Keyboard shortcuts

Press or to navigate between chapters

Press S or / to search in the book

Press ? to show this help

Press Esc to hide this help

Performance Benchmarking with Criterion

Overview

This document provides a comprehensive guide to performance benchmarking in readstat-rs using Criterion.rs.

Quick Start

# Run all benchmarks (from the repository root)
cargo bench -p readstat

# View HTML reports (Criterion writes to the workspace-root target/)
open target/criterion/report/index.html

What Gets Benchmarked

1. Reading Performance

  • Metadata Reading (~300-950 µs) - File header parsing
  • Single Chunk Reading - Full dataset read performance
  • Chunked Reading - Streaming with different chunk sizes (1K, 5K, 10K rows)

2. Data Conversion

  • Arrow Conversion - SAS types → Arrow RecordBatch overhead

3. Writing Performance

  • CSV Writing - Text format output
  • Parquet Compression - Uncompressed, Snappy, Zstd comparison
  • Format Comparison - CSV vs Parquet vs Feather vs NDJSON

4. Parallel Write Optimization

  • Buffer Sizes - SpooledTempFile memory thresholds (1MB, 10MB, 100MB, 500MB)

5. End-to-End Pipeline

  • Complete Conversion - Read + Write combined (most important)

Sample Results

From initial benchmark run (example output):

metadata_reading/all_types.sas7bdat
                        time:   [299.41 µs 301.84 µs 304.29 µs]

metadata_reading/cars.sas7bdat
                        time:   [935.21 µs 943.52 µs 952.41 µs]

read_single_chunk/cars.sas7bdat
                        time:   [~2-3 ms]
                        thrpt:  [~150-200K rows/sec]

write_parquet_compression/snappy
                        time:   [~4-6 ms]
                        thrpt:  [~70-100K rows/sec]

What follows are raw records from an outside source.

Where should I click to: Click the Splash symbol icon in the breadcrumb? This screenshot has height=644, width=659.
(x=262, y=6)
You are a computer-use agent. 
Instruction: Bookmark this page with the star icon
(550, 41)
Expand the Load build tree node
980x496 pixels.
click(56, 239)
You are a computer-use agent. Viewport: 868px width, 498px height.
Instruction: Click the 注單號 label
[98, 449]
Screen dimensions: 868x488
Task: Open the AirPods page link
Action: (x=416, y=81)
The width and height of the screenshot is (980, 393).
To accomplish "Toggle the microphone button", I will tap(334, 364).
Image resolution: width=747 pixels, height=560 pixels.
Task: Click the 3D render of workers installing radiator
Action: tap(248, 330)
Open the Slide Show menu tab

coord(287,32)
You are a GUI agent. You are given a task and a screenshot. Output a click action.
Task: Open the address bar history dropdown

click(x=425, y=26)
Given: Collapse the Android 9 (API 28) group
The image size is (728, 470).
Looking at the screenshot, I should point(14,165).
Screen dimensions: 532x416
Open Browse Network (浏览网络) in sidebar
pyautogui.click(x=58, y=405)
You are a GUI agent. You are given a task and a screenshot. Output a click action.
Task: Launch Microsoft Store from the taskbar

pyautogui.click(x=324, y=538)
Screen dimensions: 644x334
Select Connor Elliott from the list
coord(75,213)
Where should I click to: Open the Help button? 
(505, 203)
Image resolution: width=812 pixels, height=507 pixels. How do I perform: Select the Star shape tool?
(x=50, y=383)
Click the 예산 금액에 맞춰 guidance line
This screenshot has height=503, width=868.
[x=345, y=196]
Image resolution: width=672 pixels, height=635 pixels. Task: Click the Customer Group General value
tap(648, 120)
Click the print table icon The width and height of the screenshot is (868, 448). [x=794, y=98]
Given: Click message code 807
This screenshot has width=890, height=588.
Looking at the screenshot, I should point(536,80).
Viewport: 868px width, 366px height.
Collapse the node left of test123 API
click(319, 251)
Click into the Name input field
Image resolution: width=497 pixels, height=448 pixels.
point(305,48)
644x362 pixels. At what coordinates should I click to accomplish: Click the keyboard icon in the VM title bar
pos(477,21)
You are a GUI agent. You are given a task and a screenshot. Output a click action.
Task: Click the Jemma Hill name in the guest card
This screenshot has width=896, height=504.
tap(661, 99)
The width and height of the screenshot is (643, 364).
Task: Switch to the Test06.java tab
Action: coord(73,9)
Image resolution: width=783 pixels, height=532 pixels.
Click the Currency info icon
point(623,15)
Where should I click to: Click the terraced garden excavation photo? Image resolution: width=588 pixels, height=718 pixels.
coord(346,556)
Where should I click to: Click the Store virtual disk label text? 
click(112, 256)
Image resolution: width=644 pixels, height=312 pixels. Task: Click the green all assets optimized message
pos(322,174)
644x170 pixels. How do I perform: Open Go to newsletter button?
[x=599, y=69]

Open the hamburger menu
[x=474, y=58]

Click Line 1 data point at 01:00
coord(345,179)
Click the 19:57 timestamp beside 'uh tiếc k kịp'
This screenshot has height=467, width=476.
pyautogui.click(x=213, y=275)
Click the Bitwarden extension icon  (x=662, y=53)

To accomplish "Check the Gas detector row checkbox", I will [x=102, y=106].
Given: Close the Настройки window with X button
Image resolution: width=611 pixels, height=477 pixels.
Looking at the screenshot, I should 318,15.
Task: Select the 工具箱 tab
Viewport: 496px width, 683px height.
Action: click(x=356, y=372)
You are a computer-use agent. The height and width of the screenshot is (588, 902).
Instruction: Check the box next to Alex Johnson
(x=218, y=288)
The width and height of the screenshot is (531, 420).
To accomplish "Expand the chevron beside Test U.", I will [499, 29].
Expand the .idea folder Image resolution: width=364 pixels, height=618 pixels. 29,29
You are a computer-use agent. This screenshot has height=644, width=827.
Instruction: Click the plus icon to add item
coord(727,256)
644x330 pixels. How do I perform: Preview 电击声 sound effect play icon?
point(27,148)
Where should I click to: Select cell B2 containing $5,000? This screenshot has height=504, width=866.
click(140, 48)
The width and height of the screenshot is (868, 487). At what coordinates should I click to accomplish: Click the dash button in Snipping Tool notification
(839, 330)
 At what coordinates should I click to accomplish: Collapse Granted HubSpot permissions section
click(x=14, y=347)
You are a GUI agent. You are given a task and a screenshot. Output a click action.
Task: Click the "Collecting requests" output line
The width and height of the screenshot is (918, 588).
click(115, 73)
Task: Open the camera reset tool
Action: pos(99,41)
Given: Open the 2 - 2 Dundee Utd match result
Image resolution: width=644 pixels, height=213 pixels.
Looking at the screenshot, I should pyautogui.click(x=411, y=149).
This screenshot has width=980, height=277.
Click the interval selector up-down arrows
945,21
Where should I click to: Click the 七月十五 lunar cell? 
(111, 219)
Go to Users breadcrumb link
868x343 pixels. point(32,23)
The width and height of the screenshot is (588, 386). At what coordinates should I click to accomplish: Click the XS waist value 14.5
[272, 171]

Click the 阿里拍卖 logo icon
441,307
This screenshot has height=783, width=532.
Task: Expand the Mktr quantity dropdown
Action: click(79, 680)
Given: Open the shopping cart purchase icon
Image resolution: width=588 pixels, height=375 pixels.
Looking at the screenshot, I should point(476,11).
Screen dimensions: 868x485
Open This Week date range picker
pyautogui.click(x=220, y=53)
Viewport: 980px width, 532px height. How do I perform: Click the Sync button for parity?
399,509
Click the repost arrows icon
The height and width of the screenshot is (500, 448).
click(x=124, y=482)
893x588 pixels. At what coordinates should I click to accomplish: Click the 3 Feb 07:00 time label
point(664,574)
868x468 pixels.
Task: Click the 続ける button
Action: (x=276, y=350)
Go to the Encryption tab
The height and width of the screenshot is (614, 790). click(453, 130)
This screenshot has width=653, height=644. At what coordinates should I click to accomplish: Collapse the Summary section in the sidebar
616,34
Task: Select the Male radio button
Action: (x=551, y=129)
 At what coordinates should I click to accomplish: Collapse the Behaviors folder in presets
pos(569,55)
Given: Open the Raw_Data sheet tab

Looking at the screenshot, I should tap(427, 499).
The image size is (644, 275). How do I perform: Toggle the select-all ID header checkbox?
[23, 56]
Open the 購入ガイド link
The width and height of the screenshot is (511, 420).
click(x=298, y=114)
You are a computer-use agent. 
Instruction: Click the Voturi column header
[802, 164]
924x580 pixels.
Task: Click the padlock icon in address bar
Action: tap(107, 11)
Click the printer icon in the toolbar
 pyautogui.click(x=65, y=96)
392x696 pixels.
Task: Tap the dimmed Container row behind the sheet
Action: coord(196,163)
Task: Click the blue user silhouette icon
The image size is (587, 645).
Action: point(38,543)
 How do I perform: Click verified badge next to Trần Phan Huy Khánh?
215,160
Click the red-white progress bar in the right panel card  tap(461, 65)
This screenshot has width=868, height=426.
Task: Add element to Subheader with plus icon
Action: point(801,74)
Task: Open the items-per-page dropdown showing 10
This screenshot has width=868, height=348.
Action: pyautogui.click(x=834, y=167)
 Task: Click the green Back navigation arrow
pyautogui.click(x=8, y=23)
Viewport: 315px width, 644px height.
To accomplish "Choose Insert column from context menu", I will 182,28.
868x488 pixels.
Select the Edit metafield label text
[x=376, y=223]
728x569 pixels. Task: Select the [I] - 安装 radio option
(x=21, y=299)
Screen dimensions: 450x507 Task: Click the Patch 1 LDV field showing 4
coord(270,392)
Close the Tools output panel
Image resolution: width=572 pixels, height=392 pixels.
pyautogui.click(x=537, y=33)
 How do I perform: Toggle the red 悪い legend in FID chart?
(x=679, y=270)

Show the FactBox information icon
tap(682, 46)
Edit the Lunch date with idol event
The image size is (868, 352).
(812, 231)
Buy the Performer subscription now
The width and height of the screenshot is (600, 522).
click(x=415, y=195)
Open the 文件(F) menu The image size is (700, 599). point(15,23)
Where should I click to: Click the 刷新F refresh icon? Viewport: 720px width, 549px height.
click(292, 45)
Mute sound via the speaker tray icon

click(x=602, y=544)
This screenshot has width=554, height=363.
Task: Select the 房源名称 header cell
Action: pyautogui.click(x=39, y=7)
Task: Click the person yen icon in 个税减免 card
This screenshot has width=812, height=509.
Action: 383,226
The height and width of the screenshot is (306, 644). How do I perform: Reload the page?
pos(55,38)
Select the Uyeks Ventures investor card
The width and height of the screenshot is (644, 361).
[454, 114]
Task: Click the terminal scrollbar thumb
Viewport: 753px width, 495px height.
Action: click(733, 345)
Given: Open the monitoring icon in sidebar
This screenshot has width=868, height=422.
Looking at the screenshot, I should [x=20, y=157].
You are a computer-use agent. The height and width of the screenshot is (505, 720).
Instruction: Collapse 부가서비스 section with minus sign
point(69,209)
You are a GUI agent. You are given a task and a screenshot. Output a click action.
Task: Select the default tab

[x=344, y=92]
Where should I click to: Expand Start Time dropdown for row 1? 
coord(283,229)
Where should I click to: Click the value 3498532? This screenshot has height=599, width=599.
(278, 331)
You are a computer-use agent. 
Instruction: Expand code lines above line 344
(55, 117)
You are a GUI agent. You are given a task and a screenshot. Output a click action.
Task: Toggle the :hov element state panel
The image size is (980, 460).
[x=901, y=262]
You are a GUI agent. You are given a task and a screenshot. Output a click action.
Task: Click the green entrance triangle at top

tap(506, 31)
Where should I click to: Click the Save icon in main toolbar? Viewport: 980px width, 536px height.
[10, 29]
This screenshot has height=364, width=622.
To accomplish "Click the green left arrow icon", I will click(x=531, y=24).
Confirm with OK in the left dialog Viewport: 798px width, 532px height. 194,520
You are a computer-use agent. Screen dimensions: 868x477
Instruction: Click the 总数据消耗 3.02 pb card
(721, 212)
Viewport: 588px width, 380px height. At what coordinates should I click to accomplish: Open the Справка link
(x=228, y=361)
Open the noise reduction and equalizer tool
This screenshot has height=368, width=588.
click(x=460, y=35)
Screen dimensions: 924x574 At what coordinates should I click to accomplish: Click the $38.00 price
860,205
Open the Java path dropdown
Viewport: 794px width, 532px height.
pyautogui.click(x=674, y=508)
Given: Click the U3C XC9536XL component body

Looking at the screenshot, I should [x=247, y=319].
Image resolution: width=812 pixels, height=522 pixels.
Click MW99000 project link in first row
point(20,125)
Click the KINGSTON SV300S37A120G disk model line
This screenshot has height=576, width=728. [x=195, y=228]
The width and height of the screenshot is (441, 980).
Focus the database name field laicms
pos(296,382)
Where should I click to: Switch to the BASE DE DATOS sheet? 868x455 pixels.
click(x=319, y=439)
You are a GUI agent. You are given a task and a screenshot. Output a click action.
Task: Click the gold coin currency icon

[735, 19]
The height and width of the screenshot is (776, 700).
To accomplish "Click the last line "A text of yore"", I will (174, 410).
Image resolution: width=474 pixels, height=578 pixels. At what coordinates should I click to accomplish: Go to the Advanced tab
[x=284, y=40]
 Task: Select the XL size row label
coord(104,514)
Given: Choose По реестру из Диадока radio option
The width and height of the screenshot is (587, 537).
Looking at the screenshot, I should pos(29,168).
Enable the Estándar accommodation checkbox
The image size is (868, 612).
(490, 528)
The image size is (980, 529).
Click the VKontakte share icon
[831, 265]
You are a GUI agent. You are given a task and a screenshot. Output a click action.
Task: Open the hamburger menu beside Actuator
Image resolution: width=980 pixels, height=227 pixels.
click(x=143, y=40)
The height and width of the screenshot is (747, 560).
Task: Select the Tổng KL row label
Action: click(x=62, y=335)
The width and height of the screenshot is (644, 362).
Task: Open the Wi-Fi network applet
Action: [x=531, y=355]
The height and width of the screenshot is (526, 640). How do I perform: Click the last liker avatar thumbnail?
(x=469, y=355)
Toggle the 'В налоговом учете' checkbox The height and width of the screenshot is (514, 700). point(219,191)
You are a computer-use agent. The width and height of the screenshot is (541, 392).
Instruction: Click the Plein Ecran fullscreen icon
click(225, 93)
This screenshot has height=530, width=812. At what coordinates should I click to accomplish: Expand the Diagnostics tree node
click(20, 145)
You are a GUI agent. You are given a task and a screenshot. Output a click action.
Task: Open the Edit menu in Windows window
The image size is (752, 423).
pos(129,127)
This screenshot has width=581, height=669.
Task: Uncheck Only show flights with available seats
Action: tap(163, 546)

end_to_end_conversion/parquet
                        time:   [~6-9 ms]
                        thrpt:  [~50-70K rows/sec]

Interpreting Results

Understanding the Output

Time Measurement:

time: [299.41 µs 301.84 µs 304.29 µs]
       ^         ^         ^
       |         |         +-- Upper bound (95% confidence)
       |         +------------ Median
       +---------------------- Lower bound (95% confidence)

Throughput:

thrpt: [150K elem/s 175K elem/s 200K elem/s]
        ^           ^           ^
        |           |           +-- Upper bound
        |           +-------------- Median
        +-------------------------- Lower bound

Change Detection:

change: [-2.3456% -1.2345% +0.1234%] (p = 0.12 > 0.05)
         ^         ^         ^        ^
         |         |         |        +-- Statistical significance
         |         |         +----------- Upper bound of change
         |         +--------------------- Median change
         +------------------------------- Lower bound of change

What to Look For

🔴 Red Flags (Investigate)

  • High variance (>10%) - Results unreliable
  • Significant regression (>5% slower, p < 0.05)
  • Outliers (>5% of samples)

🟡 Opportunities

  • Chunked reading - Test if different chunk size improves throughput
  • Buffer sizes - If small buffer performs as well as large, save memory
  • Compression - If uncompressed only slightly faster, use compression

🟢 Validation

  • Low variance (<5%) - Reliable results
  • Improvements (>10% faster, p < 0.05)
  • Expected patterns (e.g., compression should be slower but smaller)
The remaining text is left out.